__Job__:
Pull out each line of the data below that contains the word "screenshot", and list those lines in full.

__Records supplied__:
================================
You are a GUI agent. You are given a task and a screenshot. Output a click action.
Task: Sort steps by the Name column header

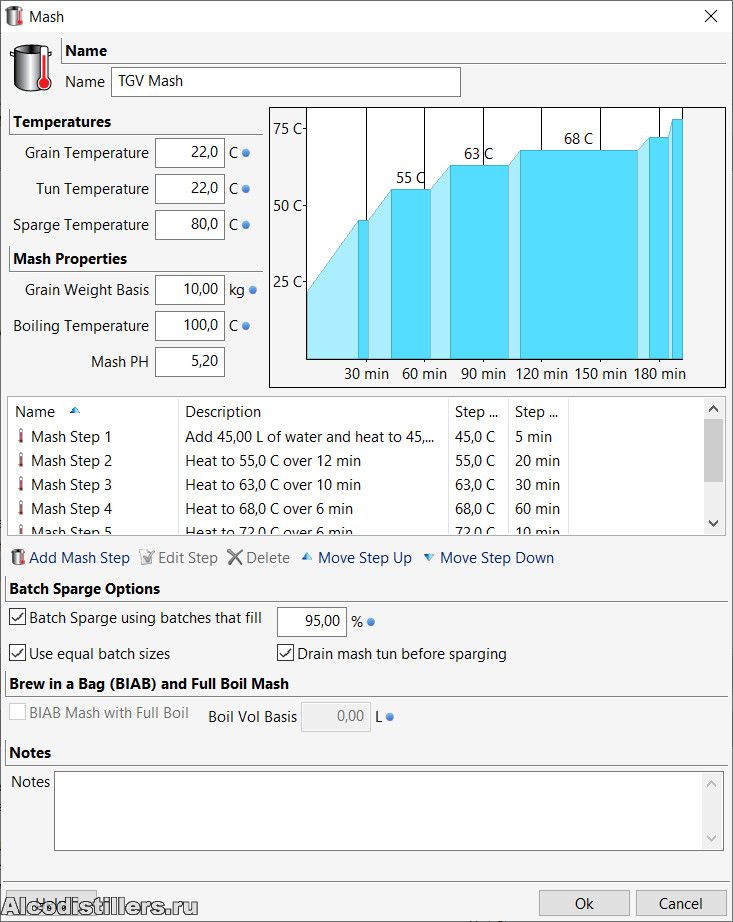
================================
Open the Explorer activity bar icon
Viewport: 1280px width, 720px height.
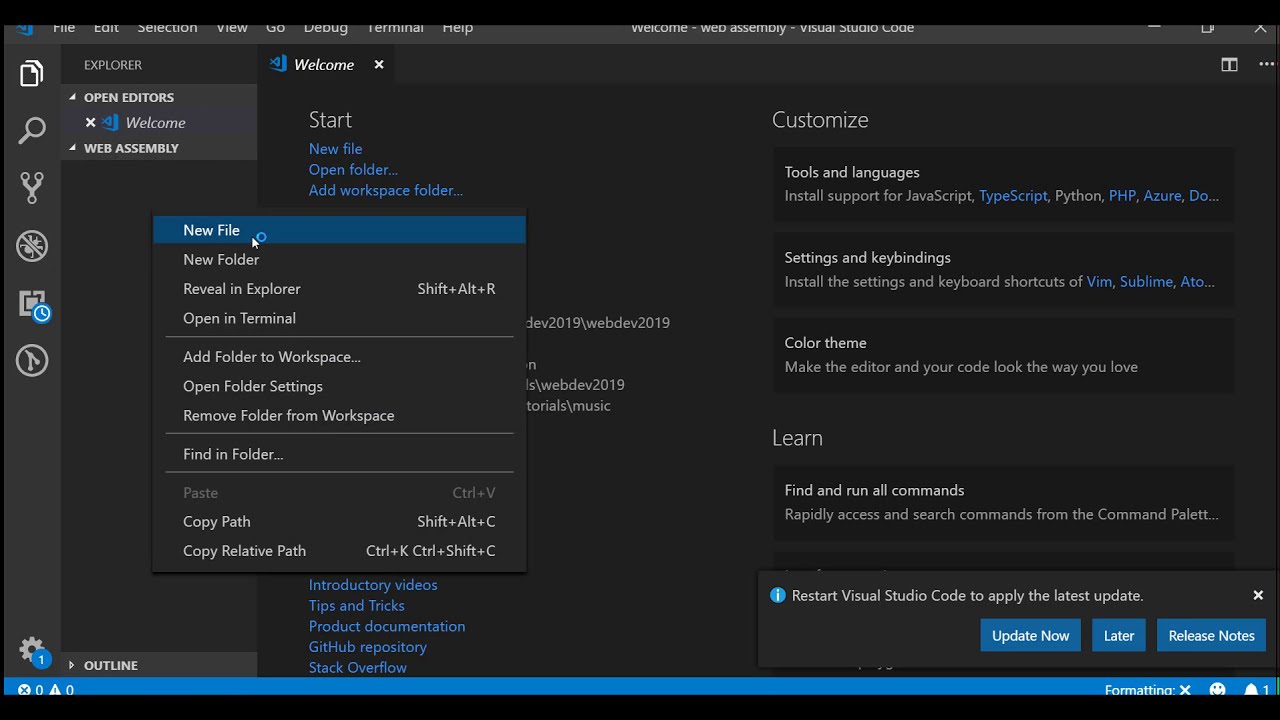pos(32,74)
================================
__Response to the exercise__:
You are a GUI agent. You are given a task and a screenshot. Output a click action.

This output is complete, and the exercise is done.